[Problem statement]
Retype the lines from the one with "The width and height of the screenshot is (1510, 812)." to the one with "pos(893,150)", including both of those lines, exactly as they appear.

>> start Supplied entries

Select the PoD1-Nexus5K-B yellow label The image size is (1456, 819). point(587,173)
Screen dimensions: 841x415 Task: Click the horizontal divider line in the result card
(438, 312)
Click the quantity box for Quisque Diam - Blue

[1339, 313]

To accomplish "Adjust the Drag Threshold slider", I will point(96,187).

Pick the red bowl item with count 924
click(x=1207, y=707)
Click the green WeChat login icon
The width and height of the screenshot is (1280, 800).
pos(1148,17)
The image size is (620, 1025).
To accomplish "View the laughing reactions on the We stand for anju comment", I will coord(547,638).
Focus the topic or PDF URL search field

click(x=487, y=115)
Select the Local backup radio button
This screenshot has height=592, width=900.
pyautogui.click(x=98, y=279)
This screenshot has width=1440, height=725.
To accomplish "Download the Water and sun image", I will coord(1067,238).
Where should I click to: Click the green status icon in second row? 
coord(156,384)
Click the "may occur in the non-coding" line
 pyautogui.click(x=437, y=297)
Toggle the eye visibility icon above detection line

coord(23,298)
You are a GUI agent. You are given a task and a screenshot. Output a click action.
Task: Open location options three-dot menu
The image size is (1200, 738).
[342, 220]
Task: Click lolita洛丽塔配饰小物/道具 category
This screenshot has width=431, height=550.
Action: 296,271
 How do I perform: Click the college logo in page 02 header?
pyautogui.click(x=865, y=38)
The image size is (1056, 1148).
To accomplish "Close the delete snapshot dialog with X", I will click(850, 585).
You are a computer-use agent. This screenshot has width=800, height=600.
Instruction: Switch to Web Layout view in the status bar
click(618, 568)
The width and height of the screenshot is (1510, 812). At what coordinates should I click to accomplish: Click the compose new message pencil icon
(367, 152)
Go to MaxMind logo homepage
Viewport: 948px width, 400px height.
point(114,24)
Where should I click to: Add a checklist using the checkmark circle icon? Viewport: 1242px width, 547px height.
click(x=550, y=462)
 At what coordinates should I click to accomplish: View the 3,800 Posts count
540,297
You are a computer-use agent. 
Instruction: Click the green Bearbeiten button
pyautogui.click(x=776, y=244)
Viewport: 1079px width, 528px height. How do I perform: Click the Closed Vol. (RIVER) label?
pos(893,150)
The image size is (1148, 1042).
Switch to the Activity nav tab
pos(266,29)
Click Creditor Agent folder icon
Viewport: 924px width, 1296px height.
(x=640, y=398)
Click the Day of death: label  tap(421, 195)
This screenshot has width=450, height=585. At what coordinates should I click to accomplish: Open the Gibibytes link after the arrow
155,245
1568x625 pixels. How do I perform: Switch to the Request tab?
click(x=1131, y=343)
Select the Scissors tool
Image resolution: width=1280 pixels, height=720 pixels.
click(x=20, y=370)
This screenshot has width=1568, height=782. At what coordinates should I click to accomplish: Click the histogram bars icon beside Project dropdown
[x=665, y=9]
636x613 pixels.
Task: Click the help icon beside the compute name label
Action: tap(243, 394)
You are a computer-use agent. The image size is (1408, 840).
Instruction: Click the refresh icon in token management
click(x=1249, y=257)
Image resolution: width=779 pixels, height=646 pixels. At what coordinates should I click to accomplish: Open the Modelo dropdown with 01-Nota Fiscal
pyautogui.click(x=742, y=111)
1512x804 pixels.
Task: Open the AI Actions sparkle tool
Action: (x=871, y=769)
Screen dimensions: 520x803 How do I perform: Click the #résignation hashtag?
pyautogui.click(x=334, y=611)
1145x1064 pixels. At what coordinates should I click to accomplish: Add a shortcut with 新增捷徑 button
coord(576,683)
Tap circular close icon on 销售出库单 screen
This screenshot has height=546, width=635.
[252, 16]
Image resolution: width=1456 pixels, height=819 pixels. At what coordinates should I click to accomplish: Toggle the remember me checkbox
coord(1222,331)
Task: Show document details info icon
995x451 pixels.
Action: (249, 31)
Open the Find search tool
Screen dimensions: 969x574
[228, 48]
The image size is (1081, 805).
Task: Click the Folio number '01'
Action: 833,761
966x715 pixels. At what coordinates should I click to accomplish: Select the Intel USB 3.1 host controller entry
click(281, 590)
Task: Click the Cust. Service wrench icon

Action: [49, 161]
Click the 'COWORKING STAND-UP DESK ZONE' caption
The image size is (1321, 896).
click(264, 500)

>> end Supplied entries

[Exercise result]
The width and height of the screenshot is (1510, 812). At what coordinates should I click to accomplish: Click the compose new message pencil icon
(367, 152)
Go to MaxMind logo homepage
Viewport: 948px width, 400px height.
point(114,24)
Where should I click to: Add a checklist using the checkmark circle icon? Viewport: 1242px width, 547px height.
click(x=550, y=462)
 At what coordinates should I click to accomplish: View the 3,800 Posts count
540,297
You are a computer-use agent. 
Instruction: Click the green Bearbeiten button
pyautogui.click(x=776, y=244)
Viewport: 1079px width, 528px height. How do I perform: Click the Closed Vol. (RIVER) label?
pos(893,150)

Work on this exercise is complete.